■ Exercise materials:
=-=-=-=-=
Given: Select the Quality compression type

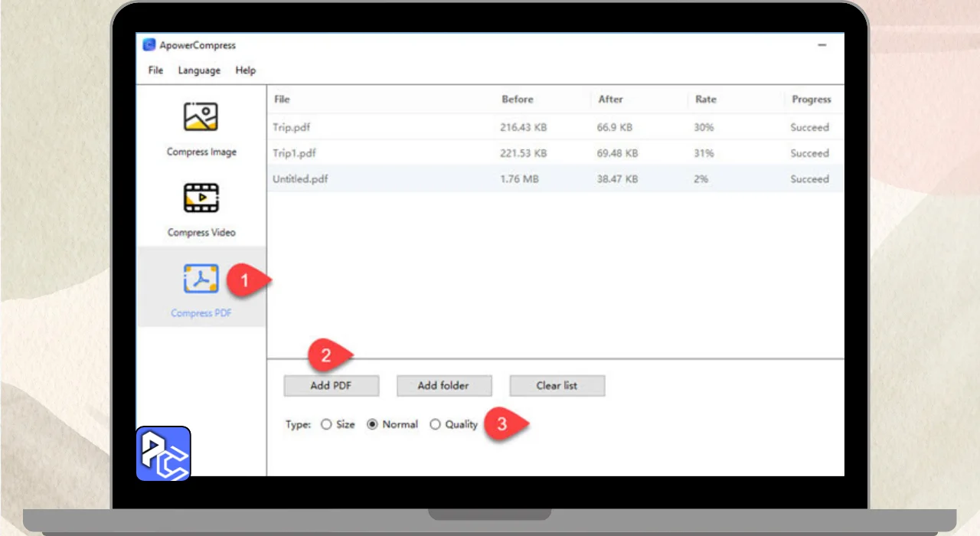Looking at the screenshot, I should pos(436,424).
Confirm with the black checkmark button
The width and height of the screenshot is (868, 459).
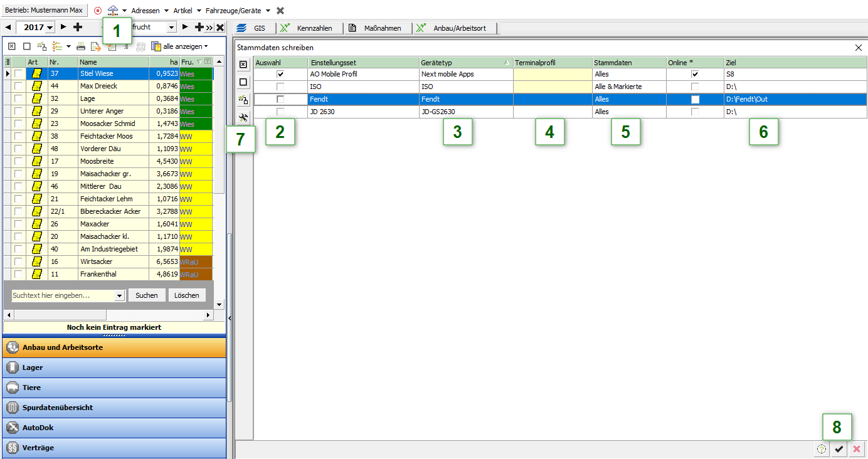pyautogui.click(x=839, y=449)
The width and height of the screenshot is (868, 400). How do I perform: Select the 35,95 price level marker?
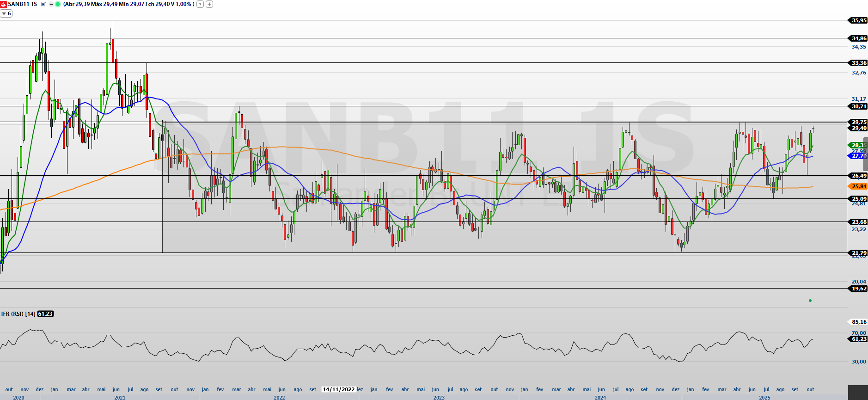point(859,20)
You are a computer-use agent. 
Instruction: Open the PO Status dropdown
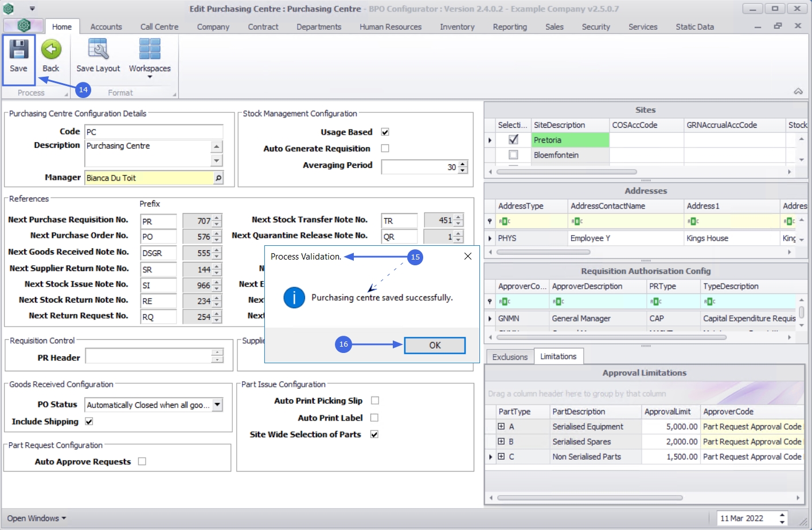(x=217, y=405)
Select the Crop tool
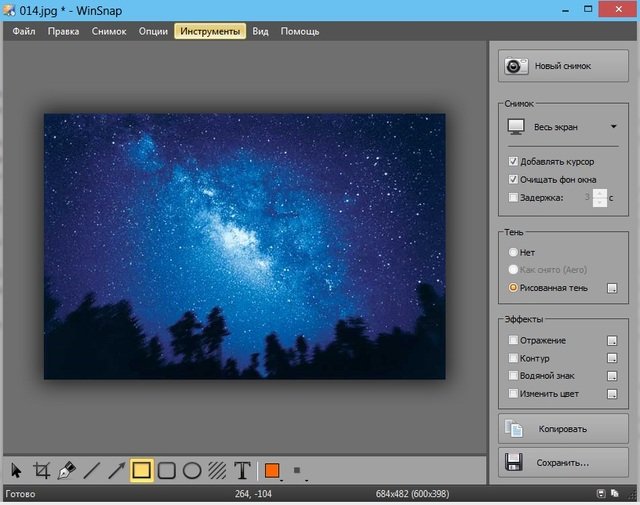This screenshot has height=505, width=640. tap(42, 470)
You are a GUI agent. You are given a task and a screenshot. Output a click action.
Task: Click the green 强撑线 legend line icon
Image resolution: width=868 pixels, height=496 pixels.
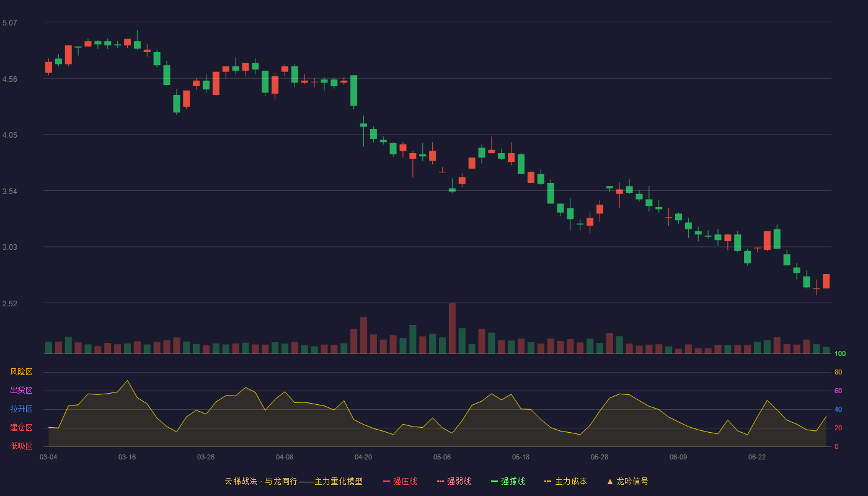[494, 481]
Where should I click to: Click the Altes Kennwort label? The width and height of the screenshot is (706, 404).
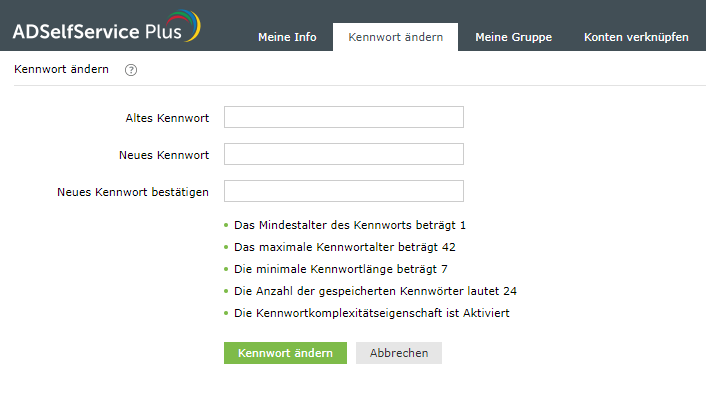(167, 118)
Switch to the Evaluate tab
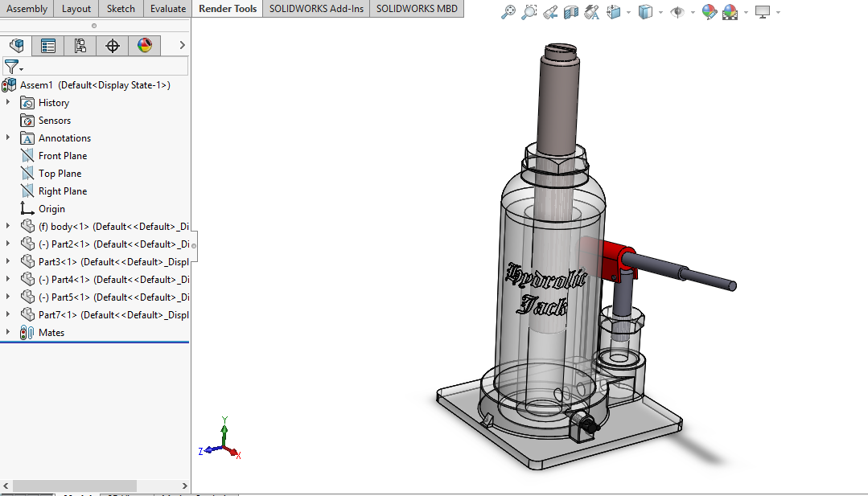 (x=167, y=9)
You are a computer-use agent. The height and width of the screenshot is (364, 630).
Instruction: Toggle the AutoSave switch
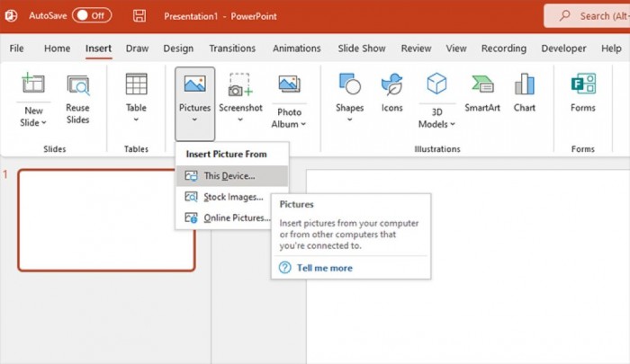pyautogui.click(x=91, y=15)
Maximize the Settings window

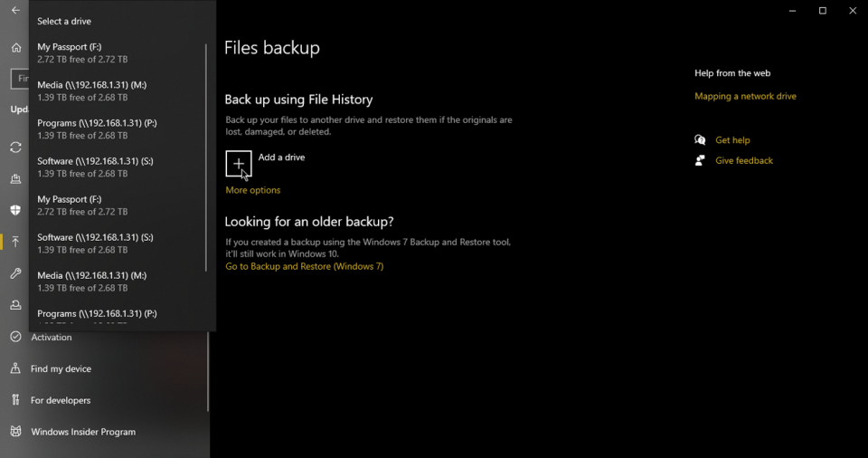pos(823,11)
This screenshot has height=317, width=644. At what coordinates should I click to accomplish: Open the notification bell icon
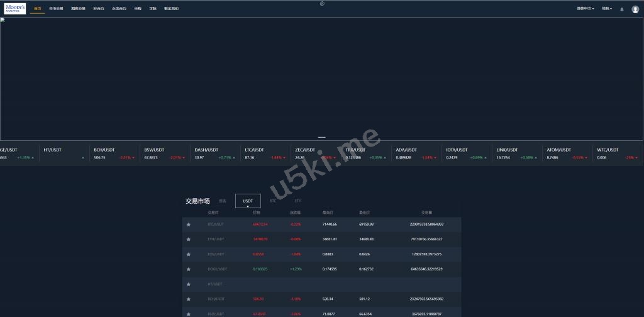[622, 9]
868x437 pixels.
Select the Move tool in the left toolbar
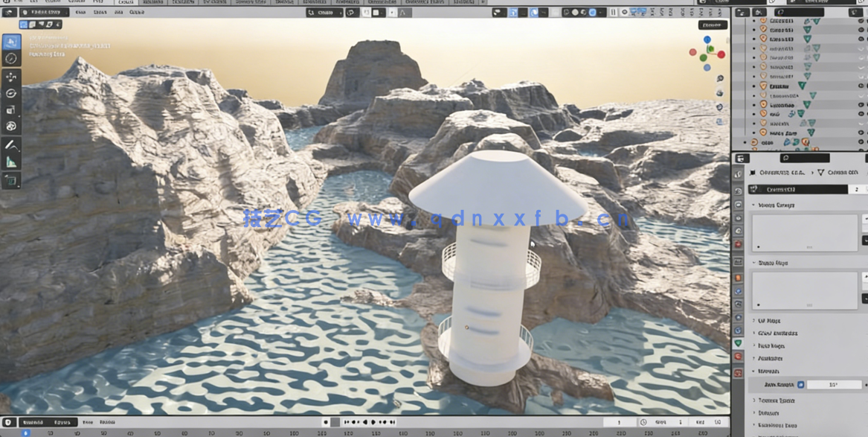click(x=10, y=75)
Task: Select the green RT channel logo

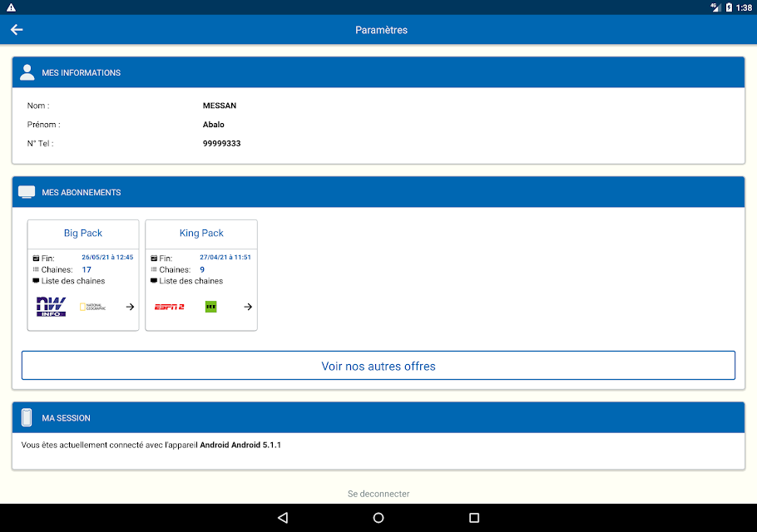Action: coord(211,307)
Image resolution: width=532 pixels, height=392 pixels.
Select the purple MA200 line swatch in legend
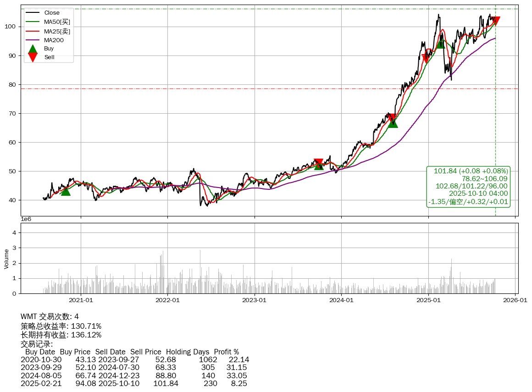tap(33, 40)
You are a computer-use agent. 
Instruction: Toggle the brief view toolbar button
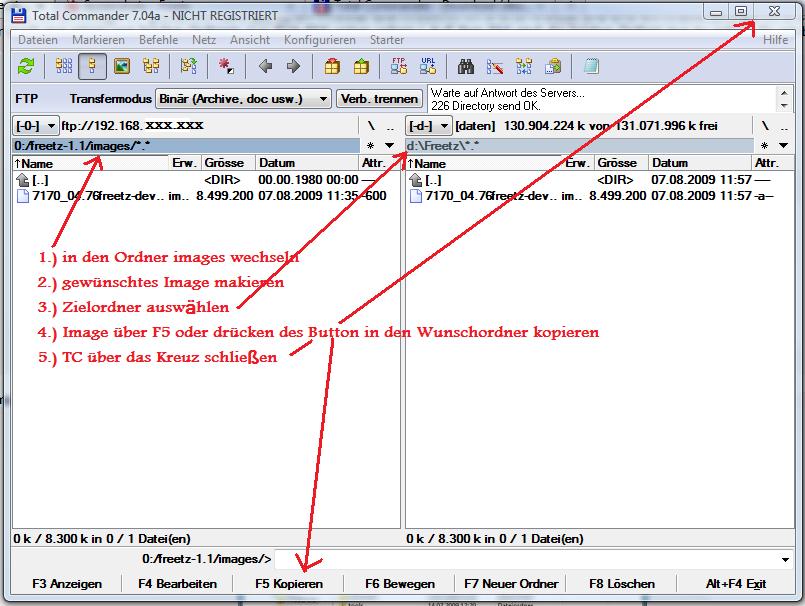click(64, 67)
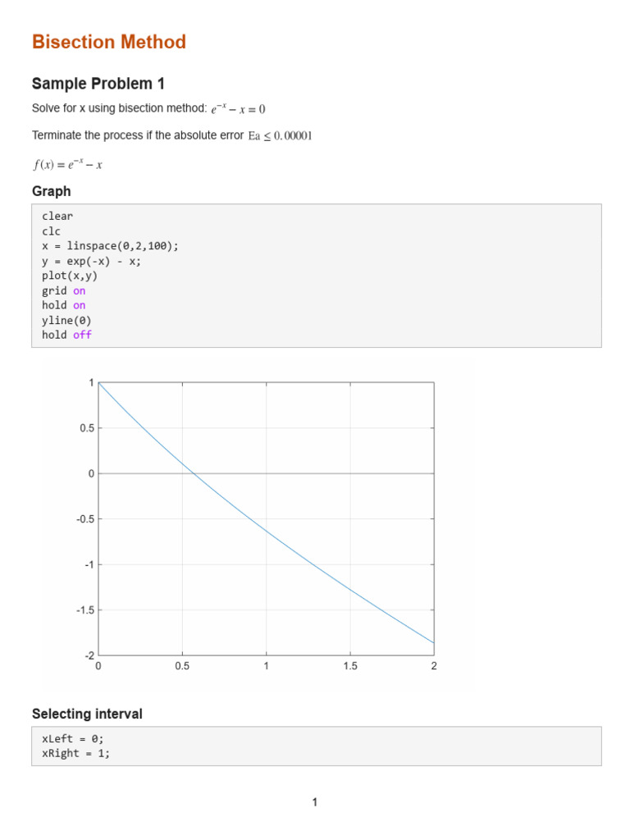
=-=-=-=-=
Once the line with "Maximize the Settings window" is found, write out that line and every later line of the listing above exactly, through the last one, and skip any pictures.

Maximize the Settings window

pos(823,11)
This screenshot has height=317, width=644. At what coordinates should I click to accomplish: Open the notification bell icon
[622, 9]
868x437 pixels.
Select the Move tool in the left toolbar
click(x=10, y=75)
Task: Select the green RT channel logo

Action: coord(211,307)
Image resolution: width=532 pixels, height=392 pixels.
Select the purple MA200 line swatch in legend
tap(33, 40)
You are a computer-use agent. 
Instruction: Toggle the brief view toolbar button
click(64, 67)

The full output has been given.